Enthalpy of formation of CsSn(Cl_x(Br,I)_1-x)₃ and CsPb(Cl_x(Br,I)_1-x)₃

Abstract

Organic-inorganic hybrid halide perovskites, e.g., MAPbI3, have revolutionized the field of solution-processable photovoltaic applications. However, due to organic cation, they are found to be unstable under external environment such as moisture and high temperature. Moreover, the toxicity of lead (Pb) in their structure is harmful for human health and hurdle for commercialization. These inspire us to pursue for families of perovskites structure with the formula CsSn(Clx(Br,I)1-x)3 with x = 1/3, 2/3, 1, which are nontoxic and could have better structural stability under ambient conditions.
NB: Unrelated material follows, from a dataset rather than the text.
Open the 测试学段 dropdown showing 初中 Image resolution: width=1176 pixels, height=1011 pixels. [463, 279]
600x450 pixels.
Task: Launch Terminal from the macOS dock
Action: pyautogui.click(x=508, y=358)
We have investigated the enthalpy of formation of CsSn(Clx(Br,I)1-x )3 and in based on the density functional theory (DFT) with the generalized gradient approximation (GGA). The main objective is to seek for structural stability with respect to the composition x's. We found that the structural stability increases linearly with composition x's of halide atom from I to Br to Cl. We also calculate enthalpy of formation of CsPb(Cix(Br,I)1-x)3 perovskites for comparative purpose, and found that the structural stability of CsSn(Clx(Br,I)1-x)3 is slightly lower than its Pb-counterpart. Thus CsSn(Clx(Br,I)1-x)3 is still the promise candidate for photovoltaics. These studies could serve as a guidance to compromise the stability, by varying composition of halide atoms, with the optimal band gap or other solar-cell-desired properties.